Space Types Overview

Space Import Input Best For
TextSpace pgvectordb.spaces Text string Semantic text similarity
VectorSpace pgvectordb.spaces Raw float list Pre-computed embeddings (images, audio)
NumberSpace pgvectordb.spaces float / int Numeric fields (price, rating, views)
CategorySpace pgvectordb.spaces Category string Categorical fields (city, product type)
RecencySpace pgvectordb.spaces datetime / timestamp Time-based relevance

TextSpace

Encodes text using the pgVectorDB embedding model. If dimensions=0, the dimension count is auto-detected from the model at register_spaces() time.
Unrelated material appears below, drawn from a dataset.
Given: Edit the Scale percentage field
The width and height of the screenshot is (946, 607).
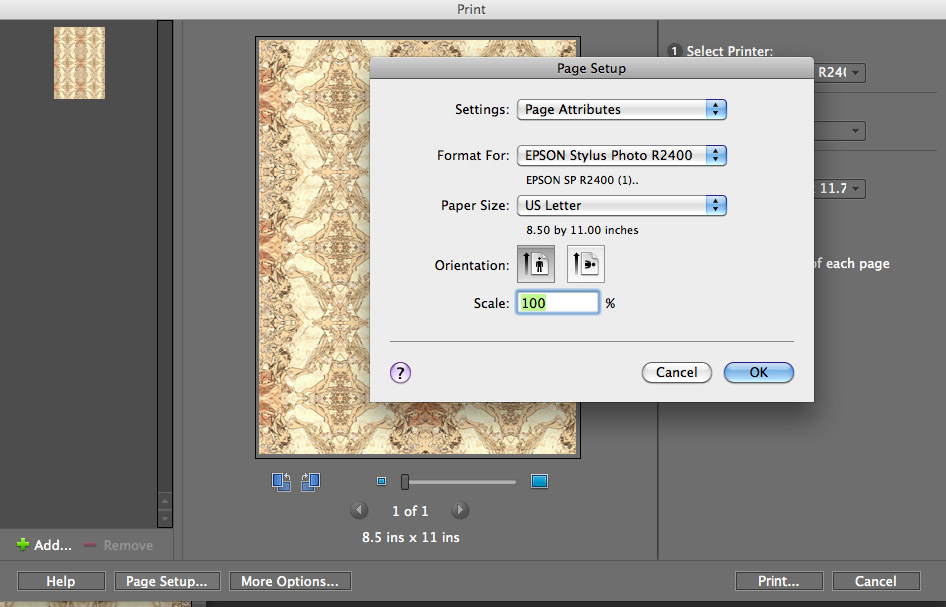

from pgvectordb.spaces import TextSpace

text_space = TextSpace(
    name="description",   # Creates column: embedding_description
    field="content",      # "content" maps to document.page_content; any other value maps to metadata
    dimensions=384,       # Set to 0 for auto-detection
    weight=1.0
)

VectorSpace

Accepts arbitrary pre-computed dense vectors. Use for image embeddings (CLIP), audio embeddings, or any external embedding pipeline.

from pgvectordb.spaces import VectorSpace

image_space = VectorSpace(
    name="image_clip",    # Creates column: embedding_image_clip
    dimensions=512,       # Must match your model's output size
    weight=1.5            # Higher weight = more influence in fusion
)

Inserting with pre-computed vectors:

# Compute externally
image_embeddings = clip_model.embed_images(["shoe.jpg", "jacket.jpg"])

multi_embeddings = [
    {"text_desc": text_embeddings[0], "image_clip": image_embeddings[0]},
    {"text_desc": text_embeddings[1], "image_clip": image_embeddings[1]},
]

await db.add_embeddings(
    texts=["Red running shoe", "Blue jacket"],
    embeddings=multi_embeddings
)

NumberSpace

Encodes numeric metadata fields (price, rating, age, views) into a vector representation using a configurable mode.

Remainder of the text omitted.